### TASK ITEM
Every line from the one holding "At what coordinates" through the last line of the records must be retyped exactly, and no other line or picture may appear in the copy.

=== MATERIAL SHOWN ===

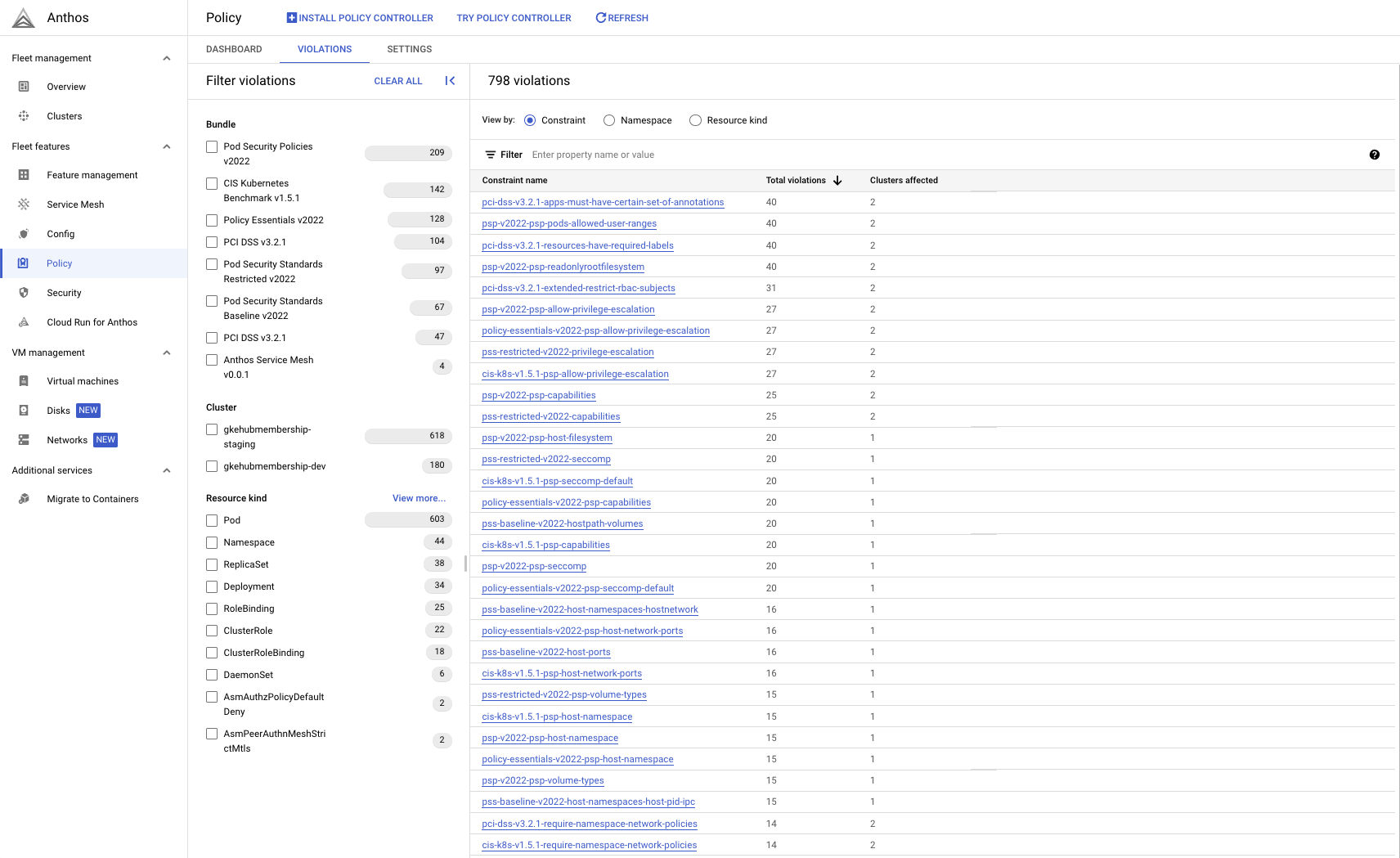Click the Service Mesh icon in sidebar
The width and height of the screenshot is (1400, 858).
(x=24, y=204)
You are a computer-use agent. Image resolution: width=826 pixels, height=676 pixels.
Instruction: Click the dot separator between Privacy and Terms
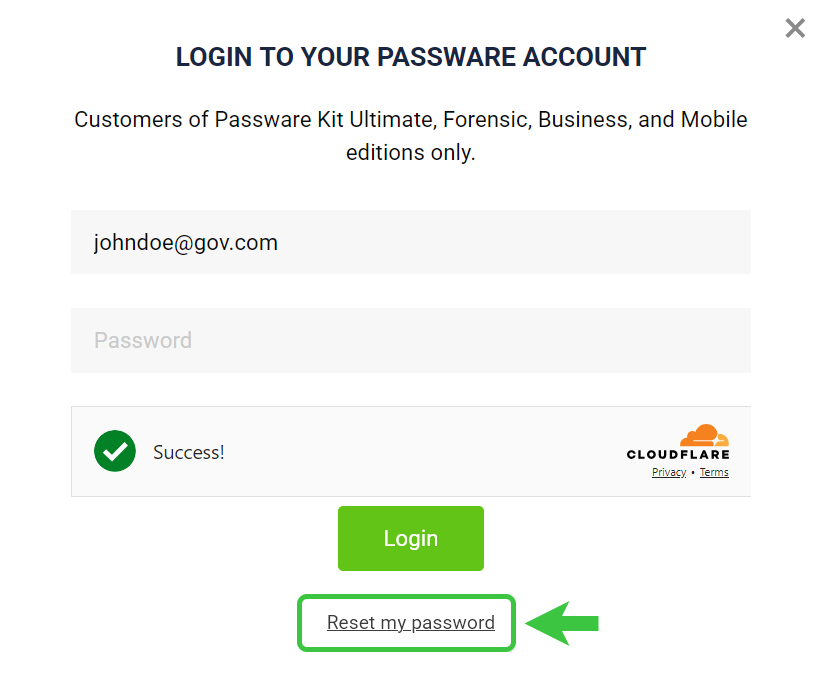pyautogui.click(x=693, y=472)
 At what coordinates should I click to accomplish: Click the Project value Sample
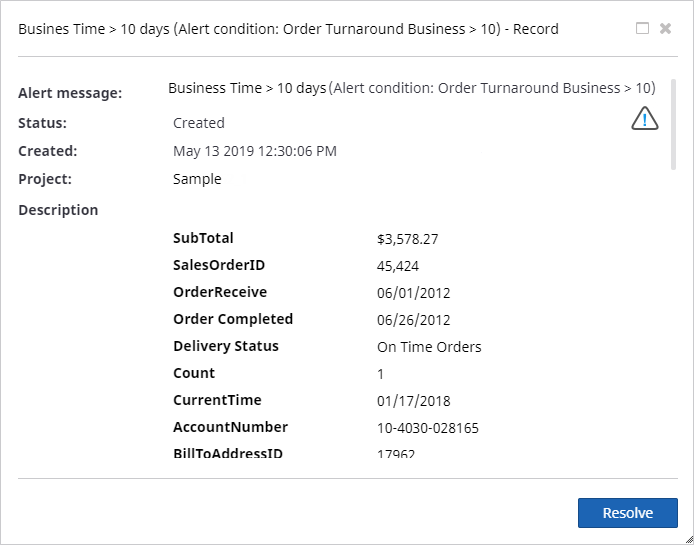click(x=197, y=179)
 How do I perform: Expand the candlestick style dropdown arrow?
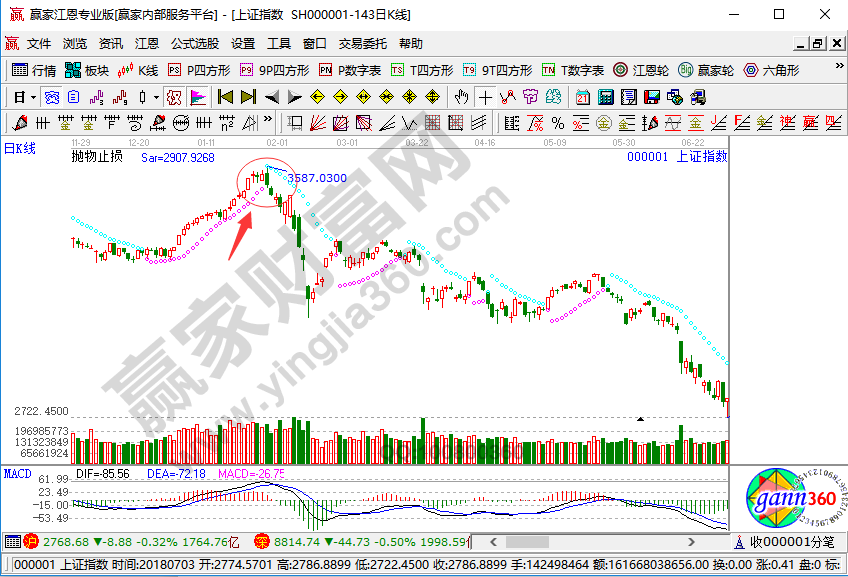156,97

===

### OUTPUT FOR THIS TASK
 At what coordinates should I click to accomplish: Click the Project value Sample
click(x=197, y=179)
 How do I perform: Expand the candlestick style dropdown arrow?
156,97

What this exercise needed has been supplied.